ちょうどあそこでは上谷がヒシカと戦闘していたはずだ。
「藍那、行くぞ!」
何より彼の身の安全が心配だ。爆風に巻き込まれていれば火傷ではすまないはず。
「まって、ねぇ。誰か歩いてくるよ」
藍那に腕をつかまれ、森の、ちょうど俺達が旧本殿から帰ってきたときの道から人が歩いてくるのが見える。暗くてよく見えないが、一人のようだ。
「上谷……なのか?」
呼んでみても返事がない。真はもう子供状態に戻っていて、炎が灯せないので、恐る恐る近寄ってみた。

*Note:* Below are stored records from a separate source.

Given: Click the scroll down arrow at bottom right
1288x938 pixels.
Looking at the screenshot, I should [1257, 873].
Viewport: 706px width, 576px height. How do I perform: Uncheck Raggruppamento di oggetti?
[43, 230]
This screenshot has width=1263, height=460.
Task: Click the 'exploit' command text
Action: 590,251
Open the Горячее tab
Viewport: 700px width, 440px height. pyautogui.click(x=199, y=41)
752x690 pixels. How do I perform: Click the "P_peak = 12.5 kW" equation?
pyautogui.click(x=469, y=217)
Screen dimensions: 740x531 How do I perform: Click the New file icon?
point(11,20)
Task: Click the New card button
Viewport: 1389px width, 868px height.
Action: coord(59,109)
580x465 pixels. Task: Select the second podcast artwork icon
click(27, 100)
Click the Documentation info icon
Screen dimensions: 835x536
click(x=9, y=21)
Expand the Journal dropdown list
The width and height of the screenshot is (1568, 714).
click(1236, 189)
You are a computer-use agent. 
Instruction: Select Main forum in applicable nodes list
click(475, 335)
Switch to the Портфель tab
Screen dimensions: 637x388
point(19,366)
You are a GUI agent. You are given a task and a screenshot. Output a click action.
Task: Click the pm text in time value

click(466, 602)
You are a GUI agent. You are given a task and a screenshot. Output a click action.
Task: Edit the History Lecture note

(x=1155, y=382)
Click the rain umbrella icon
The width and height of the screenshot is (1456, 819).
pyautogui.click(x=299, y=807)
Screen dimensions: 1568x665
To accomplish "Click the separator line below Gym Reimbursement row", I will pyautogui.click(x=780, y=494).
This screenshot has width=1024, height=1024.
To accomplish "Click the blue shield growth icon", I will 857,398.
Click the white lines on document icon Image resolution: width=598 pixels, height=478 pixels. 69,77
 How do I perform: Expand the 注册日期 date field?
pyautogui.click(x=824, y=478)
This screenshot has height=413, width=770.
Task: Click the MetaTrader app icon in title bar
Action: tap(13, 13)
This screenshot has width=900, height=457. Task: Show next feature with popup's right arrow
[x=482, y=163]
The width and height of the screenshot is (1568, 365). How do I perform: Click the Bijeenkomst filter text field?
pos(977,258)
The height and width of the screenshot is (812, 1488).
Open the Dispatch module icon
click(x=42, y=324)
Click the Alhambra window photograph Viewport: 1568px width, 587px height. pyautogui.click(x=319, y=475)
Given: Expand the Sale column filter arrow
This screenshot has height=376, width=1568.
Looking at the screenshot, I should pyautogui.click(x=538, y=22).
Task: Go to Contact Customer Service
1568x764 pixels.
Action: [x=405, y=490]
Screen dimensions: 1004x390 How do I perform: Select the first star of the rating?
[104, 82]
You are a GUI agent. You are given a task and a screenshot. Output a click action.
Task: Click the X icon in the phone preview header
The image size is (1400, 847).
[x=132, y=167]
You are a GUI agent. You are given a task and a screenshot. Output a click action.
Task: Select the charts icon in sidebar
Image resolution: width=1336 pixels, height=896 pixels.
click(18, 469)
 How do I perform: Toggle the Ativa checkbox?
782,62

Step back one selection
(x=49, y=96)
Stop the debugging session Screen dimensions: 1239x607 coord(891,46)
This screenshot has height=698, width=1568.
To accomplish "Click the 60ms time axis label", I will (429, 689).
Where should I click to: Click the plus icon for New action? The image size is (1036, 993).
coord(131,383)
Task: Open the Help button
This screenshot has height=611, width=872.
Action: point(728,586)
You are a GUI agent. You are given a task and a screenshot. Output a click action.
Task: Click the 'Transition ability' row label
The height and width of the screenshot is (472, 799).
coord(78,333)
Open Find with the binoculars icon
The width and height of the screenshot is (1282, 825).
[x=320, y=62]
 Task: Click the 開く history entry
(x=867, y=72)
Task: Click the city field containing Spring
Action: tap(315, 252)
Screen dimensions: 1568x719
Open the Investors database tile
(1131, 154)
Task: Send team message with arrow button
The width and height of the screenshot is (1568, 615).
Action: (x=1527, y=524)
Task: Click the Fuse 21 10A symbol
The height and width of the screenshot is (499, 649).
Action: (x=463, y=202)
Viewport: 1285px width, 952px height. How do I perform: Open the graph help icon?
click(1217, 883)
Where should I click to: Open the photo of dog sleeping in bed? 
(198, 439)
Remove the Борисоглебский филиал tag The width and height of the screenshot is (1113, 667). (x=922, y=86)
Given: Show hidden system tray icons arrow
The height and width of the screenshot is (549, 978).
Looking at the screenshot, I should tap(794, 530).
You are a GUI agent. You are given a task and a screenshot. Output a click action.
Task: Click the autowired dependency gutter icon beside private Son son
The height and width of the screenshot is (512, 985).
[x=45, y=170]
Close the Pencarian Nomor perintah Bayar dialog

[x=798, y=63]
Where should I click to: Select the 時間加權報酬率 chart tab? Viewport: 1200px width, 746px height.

その人影は、手に持っていた無骨な拳銃を俺に構えた。間違いなく、奴はヒシカ。思考、意思、感情を鮮明に持つ悪夢集団の親玉だった。
「っ!?」
予想外の展開に戸惑う俺は反応が遅れた。奴はボロボロに傷ついていて足元がふらふらしていたが、間違いなく銃口をこちらに向けている。
奴の殺意に満ちた顔は真っ直ぐ俺だけを見つめている。
撃つ。それだけを行えば間違いなく俺は死ぬ。
引き金に力を込めようとした。
――――――その刹那、ヒシカの腹部から槍のようなものが飛び出した。
「大丈夫ですか?」
息を切らした上谷と、体に巻きつくベルトを伸ばし、槍のようなものを創ったマリオネットが森から出てきた。
ベルトの槍に貫かれたヒシカは宙を反転し、地に崩れ落ちた。
「ふぅ、どうやら何とかなったようですね」
上谷も安堵して言った。それより俺が安堵に腰が抜けそうになった。
「さっきの火柱はなんだったの?」
藍那の質問に微笑しながら上谷が答える。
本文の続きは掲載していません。